While there are no hard and fast rules as to how many procedures can be done simultaneously, the amount of blood loss must be taken into consideration. “Of course the fewer [procedures], the better. But you take into consideration the amount of blood that could be lost because of the incision, for instance. On the face, a rhinoplasty or a procedure on the chin doesn’t entail a lot of blood loss. But breast implants or liposuction, those done on the body, entail a lot,” says Quiambao.

Torralba-Garcia adds that a liposuction has a 5-liter limit: a doctor can only take out 5 liters of fat in one go because beyond that, a patient might suffer from hypotension or hypovolimic shock.

Despite all these clearances, precautions, and preparations, there is no way to accurately predict how your body will react to plastic surgery, “especially those [procedures] that involve implants—Gore-Tex for the nose, silicon for the breasts. These are foreign bodies and our bodies react to them,” warns Quiambao.

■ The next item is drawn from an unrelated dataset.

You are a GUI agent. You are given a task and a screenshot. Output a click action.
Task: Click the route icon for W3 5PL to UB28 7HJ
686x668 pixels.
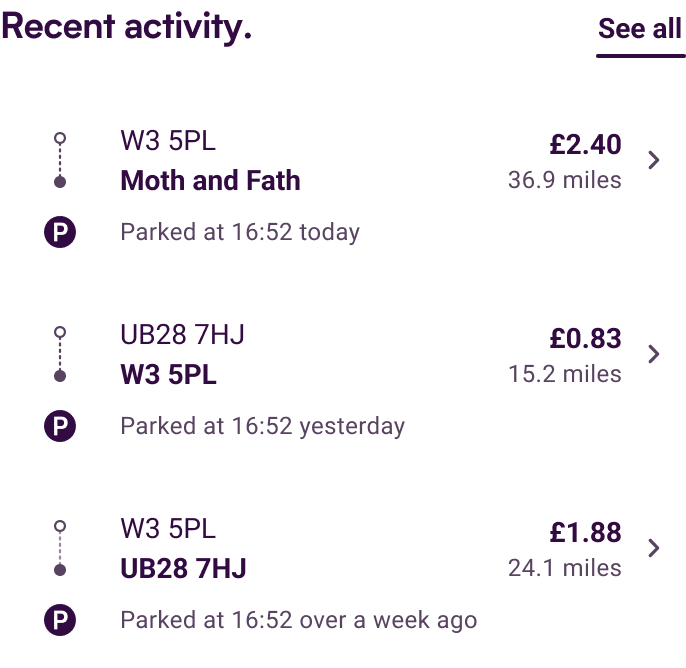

Some signs of infection include pain in the area, redness and swelling, as well as fever. “There are instances of pus or nana but unfortunately, lab work cannot tell whether or not your body will react negatively to the implants,” he adds.

Thankfully, technology has evolved. Quiambao says that surgeries have become safer. “Don’t be afraid,” he says.

Torralba-Garcia adds that there are also minimally to non-invasive options, treatments that no longer even require patients to go under the knife, but still achieve the same results.